Shreyas Srinivas (Jul 11 2024 at 13:42):

That being said, for larger proof developments, unless you are defining type synonyms, using reducible defs can be a performance issue. If you just want to forcibly normalise the term anyway you can use unfold f as Kevin says, or even simp [f] which will simplify the result of the unfolding.

Vasilii Nesterov (Jul 11 2024 at 13:44):

Thanks! But why it works with factorial then?

def factorial (x : ℕ) : ℕ :=
  match x with
  | .zero => 1
  | .succ y => x * factorial y

example : factorial 3 = 6 := by
  reduce -- the goal is 6 = 6

Edward van de Meent (Jul 11 2024 at 13:48):

my guess would be that it has to do with the fact that factorial uses the inductive structure on Nat...

Edward van de Meent (Jul 11 2024 at 13:49):

according to #print, factorial isn't marked as irreducible?

Vasilii Nesterov (Jul 11 2024 at 13:52):

It is marked as reducible.

Jannis Limperg (Jul 11 2024 at 13:55):

Definitions by well-founded recursion, such as f, are marked as irreducible by default. Shreyas' abbrev overrides this and makes f reducible. This is a questionable fix, though, since some parts of Lean assume that reducible definitions are always non-recursive. If you want to go this route, @[semireducible] def f would be better. However, note that definitions by well-founded recursion sometimes have very bad reduction performance; that's why they're marked as irreducible by default.

factorial does not use well-founded recursion and therefore doesn't have this issue.

#reduce uses kernel reduction, which ignores the irreducible annotation. reduce apparently uses a different reduction algorithm that respects the irreducible annotation(?).

Vasilii Nesterov (Jul 11 2024 at 14:07):

Thank you all for your answers!

Kyle Miller (Jul 11 2024 at 17:13):

@Jannis Limperg #reduce uses the elaborator's whnf (see docs#Lean.Meta.reduce). Mathlib's reduce tactic uses the same reduce function. It looks like the major difference is that #reduce turns off smart unfolding.

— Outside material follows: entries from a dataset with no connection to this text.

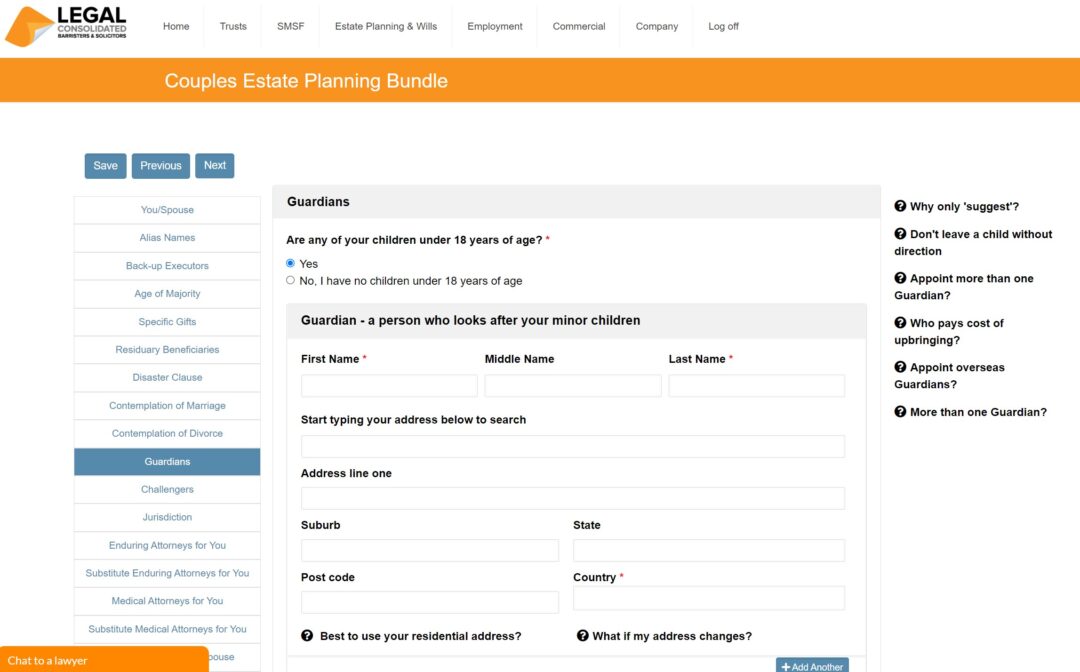This screenshot has height=672, width=1080.
Task: Click help icon for Don't leave a child without direction
Action: [900, 234]
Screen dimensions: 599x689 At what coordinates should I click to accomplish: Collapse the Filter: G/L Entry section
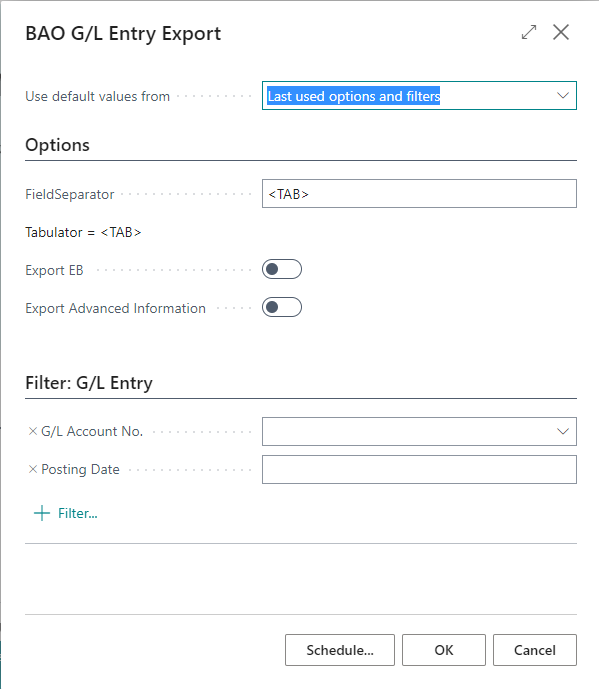tap(89, 383)
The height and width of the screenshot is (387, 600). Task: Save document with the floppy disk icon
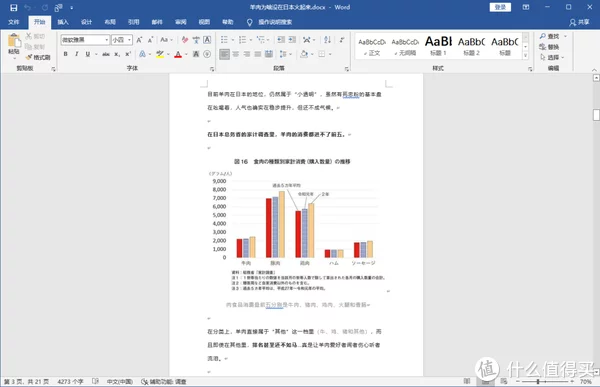14,7
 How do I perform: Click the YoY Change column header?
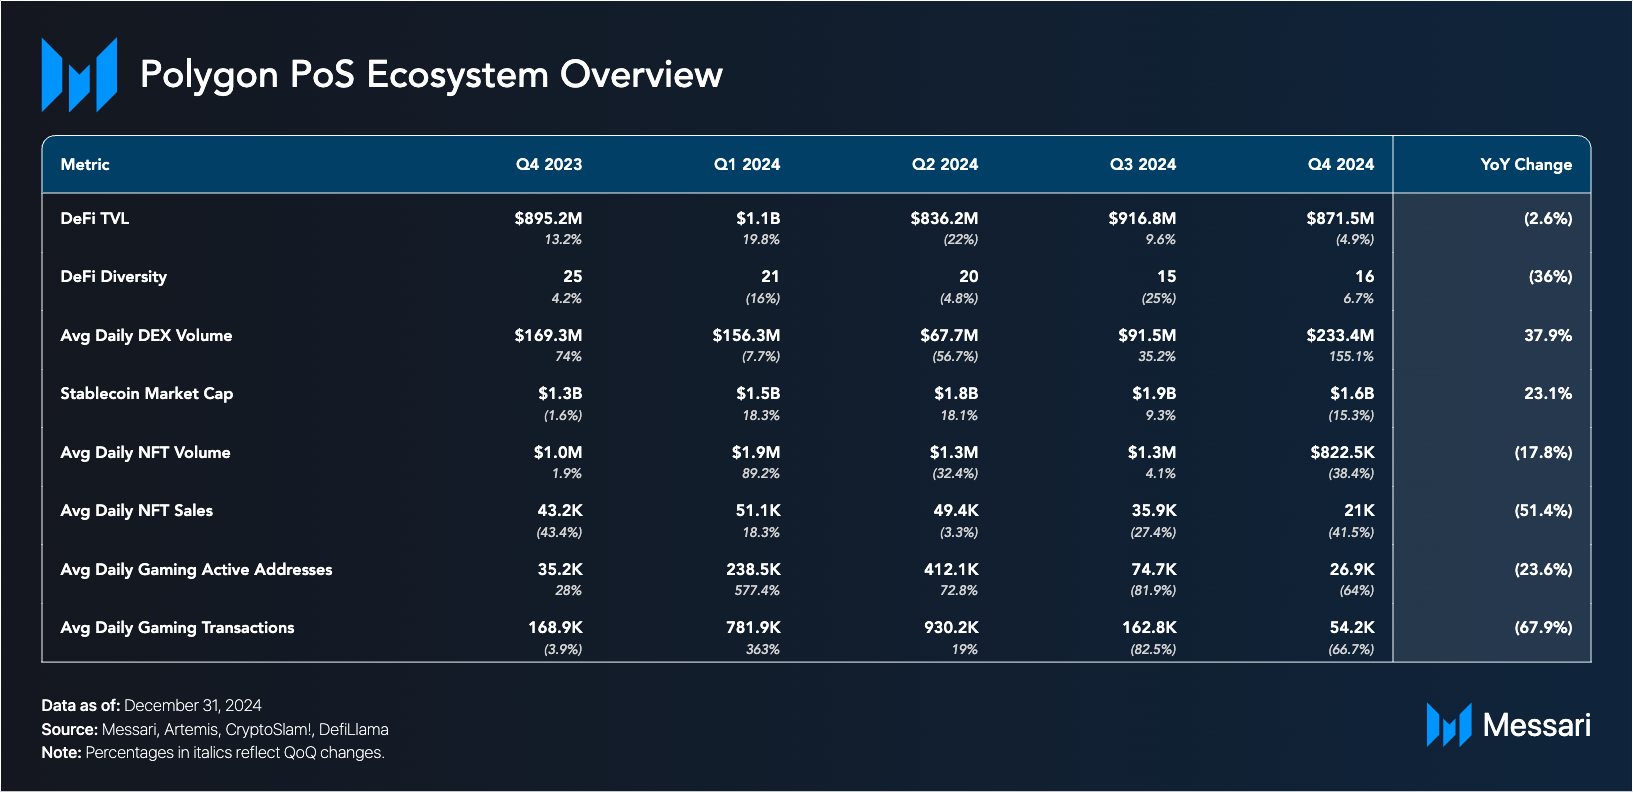(1525, 164)
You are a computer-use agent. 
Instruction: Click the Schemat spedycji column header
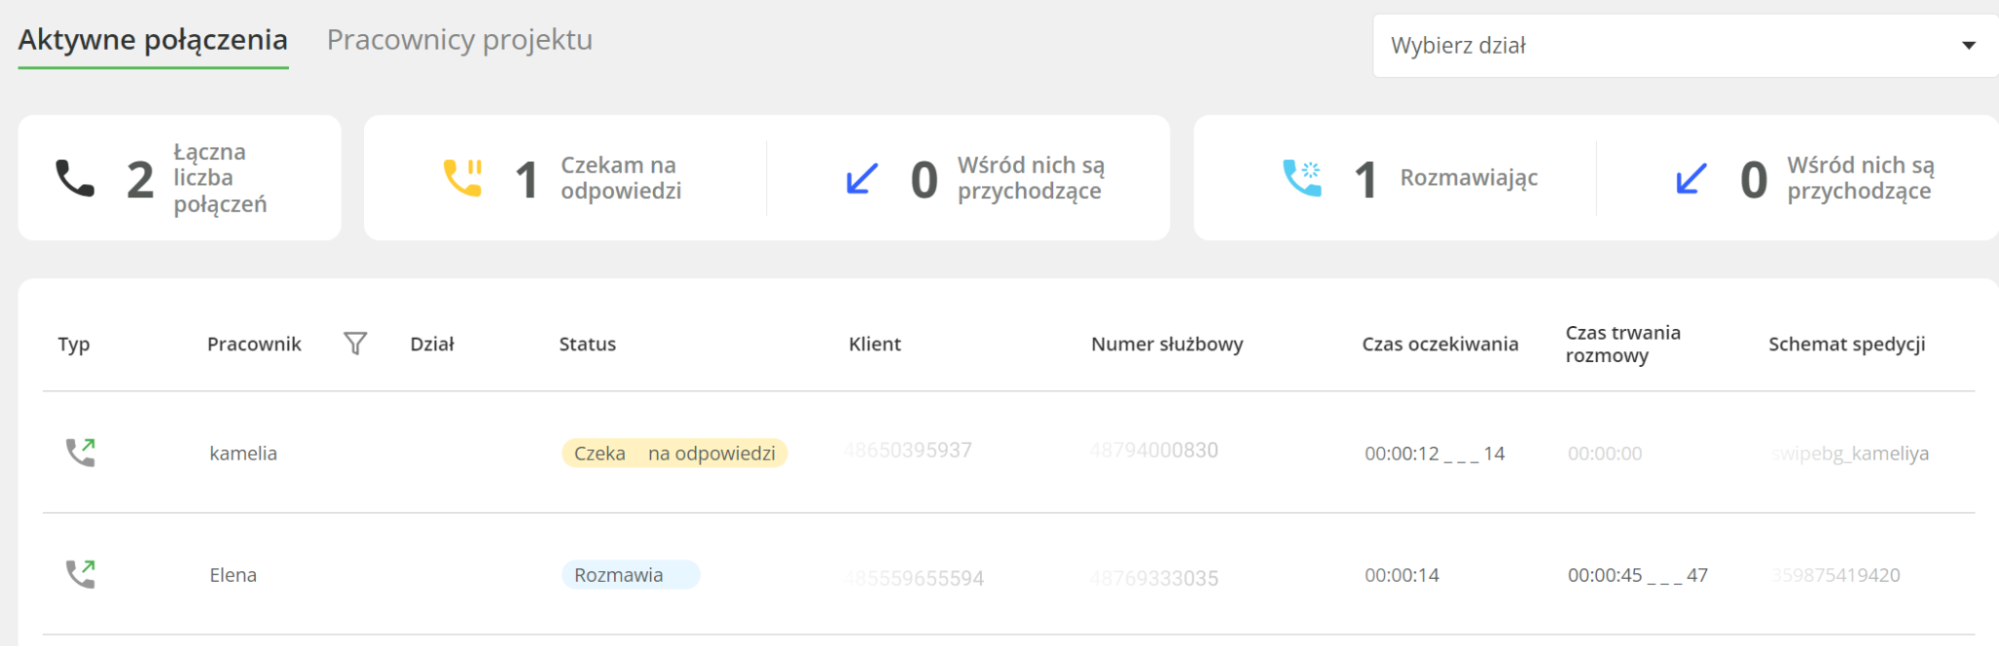click(x=1847, y=344)
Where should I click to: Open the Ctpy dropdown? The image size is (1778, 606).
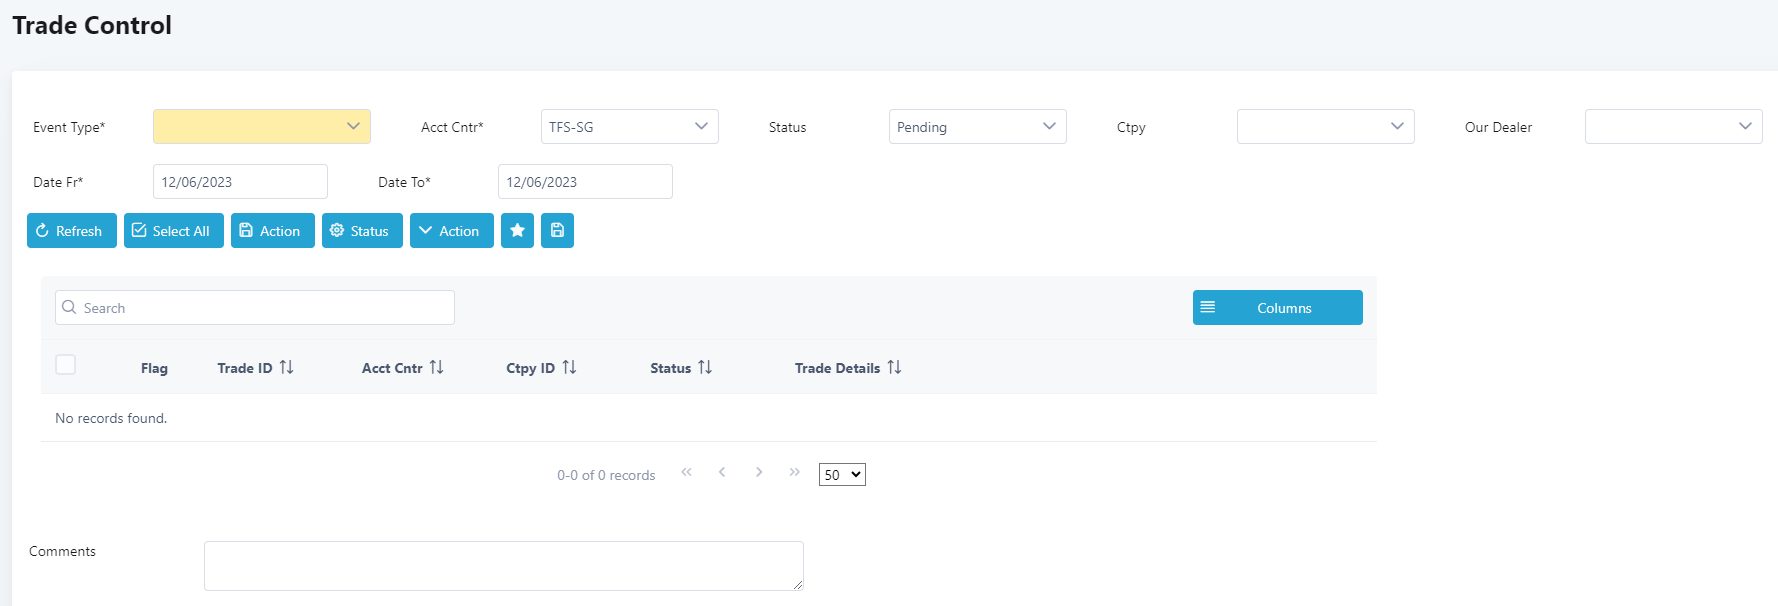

Kyle Miller (Jul 11 2024 at 17:17):

Oh, that's a minor difference. The major difference is that #reduce sets transparency to .all.

example : f 5 = 0 := by
  with_unfolding_all reduce
  -- ⊢ 0 = 0

Kyle Miller (Jul 11 2024 at 17:18):

In a recent Lean you can use the unseal command:

unseal f in
example : f 5 = 0 := by
  reduce
  -- ⊢ 0 = 0

I would suggest not using abbrev.

Chris Henson (Jul 11 2024 at 19:42):

Not sure of the verbiage here, but is there a piece of documentation that describes the various "levels" of reducibility and transparency?

Kyle Miller (Jul 11 2024 at 19:44):

docs#Lean.Meta.TransparencyMode is one source

Kyle Miller (Jul 11 2024 at 19:44):

That's for configuring isDefEq/whnf. On the other side, there's annotating definitions with transparency levels.

Kyle Miller (Jul 11 2024 at 19:46):

I think instances is slightly incorrect in the docs. It's that it will unfold projections of instances, not instances themselves (so for example functions from a class will be unfolded)

Jannis Limperg (Jul 11 2024 at 20:14):

Kyle Miller said:

Jannis Limperg #reduce uses the elaborator's whnf (see docs#Lean.Meta.reduce). Mathlib's reduce tactic uses the same reduce function. It looks like the major difference is that #reduce turns off smart unfolding.

Ah! Thanks, and sorry for spreading misinformation.

Last updated: May 02 2025 at 03:31 UTC